I’ve been watching you.. a lalala long – Reverse Engineering IP cameras (Part 1)

The Foscam FI9816P is a wireless Internet Protocol (IP) camera commonly employed for surveillance and it can send and receive data via a computer network and the Internet. This particular model costs around $70 USD and can help you, according to Foscam, keep an eye on what matters most (a lalalala long).

There are numerous Foscam models out there with critical security vulnerabilities; so, Tasos had the idea to order the new FI19816P model and check if this is the case. The goals of this side project is to undestand how IP cameras work, find bugs and exploit them to get internal access, and dump and backdoor the firmware. In order to achieve all these, the first step is to teardown the camera and look for a serial port. Serial ports are typically used by the embedded system developers for debugging and various other technical support purposes.

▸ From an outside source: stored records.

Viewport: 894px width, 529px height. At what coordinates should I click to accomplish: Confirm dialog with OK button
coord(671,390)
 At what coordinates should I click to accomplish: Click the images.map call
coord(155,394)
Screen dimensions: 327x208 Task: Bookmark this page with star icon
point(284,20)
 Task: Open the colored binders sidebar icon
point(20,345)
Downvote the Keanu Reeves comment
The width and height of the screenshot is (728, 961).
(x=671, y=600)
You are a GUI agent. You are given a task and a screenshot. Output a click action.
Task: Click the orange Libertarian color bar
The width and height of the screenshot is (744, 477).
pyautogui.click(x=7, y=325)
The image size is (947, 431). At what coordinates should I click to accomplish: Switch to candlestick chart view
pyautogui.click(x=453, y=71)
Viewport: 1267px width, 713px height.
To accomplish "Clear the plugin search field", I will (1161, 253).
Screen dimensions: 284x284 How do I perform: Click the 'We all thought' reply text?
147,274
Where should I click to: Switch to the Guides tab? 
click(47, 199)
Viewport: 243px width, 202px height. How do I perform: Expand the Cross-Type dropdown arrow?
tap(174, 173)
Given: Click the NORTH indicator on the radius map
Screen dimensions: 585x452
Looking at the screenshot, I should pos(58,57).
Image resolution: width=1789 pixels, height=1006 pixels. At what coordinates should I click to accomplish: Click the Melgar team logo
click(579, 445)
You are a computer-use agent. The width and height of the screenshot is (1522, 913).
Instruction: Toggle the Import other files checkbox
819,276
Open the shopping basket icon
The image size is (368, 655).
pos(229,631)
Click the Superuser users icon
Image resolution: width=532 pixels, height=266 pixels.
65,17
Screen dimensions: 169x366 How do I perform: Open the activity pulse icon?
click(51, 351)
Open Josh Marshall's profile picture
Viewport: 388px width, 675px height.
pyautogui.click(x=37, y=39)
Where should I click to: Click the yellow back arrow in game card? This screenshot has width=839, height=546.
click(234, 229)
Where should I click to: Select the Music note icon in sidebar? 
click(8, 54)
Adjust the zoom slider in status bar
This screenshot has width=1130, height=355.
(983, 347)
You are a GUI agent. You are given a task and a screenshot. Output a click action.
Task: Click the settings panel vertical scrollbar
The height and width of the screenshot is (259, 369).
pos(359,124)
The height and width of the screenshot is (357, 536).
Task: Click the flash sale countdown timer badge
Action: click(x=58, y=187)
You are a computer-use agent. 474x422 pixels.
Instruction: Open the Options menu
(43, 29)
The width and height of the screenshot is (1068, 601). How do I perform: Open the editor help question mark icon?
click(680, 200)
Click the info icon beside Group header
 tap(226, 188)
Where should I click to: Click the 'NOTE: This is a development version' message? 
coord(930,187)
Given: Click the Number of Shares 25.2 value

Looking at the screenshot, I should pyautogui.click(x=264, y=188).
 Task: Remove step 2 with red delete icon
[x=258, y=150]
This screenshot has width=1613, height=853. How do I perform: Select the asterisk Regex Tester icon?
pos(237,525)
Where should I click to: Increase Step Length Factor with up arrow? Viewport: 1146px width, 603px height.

Access to the serial port interface can allow us to observe the booting process, access the bootloader, check debug messages, and ultimately interact via a shell with the system.

Identifying the serial headers

Most serial port headers have between 4-6 pins (typically 4):

  • Vcc (3.3 V)
  • Ground (GND)
  • Transmit (TXD)
  • Receive (RXD)

Since the UART port is not designed to be utilized by the end users it almost never has pins or connectors attached. After taking a quick look at the board of FI9816P, 3 sets of unused pads call our attention.



Time to get out the multimeter.

Pad 2 (J6) is unlikely to be the UART console. All 4 pins indicate 0 V (metal shielding is a convenient ground point to use for testing). Pad 3 has half of its pins to ground, and half to 5 V. It is also unlikely to be the serial port: the 5 V pins are not steady to 5 V indicating that none of them is Vcc (also, most Foscam models have 3.3 V as the Vcc pin). On the other hand, pad 1 (J5) has a grounded pin and the other pins around 3.3 V (time for a short celebration).

In order to verify that pad 1 is the UART port, JTAGulator  can help us identify the pinout.  JTAGulator is a hardware tool  that can assist in identifying on-chip debug interfaces like JTAG and UART. A logic analyzer, an oscilloscope, or even the variations of the multimeter can also help identify the pins.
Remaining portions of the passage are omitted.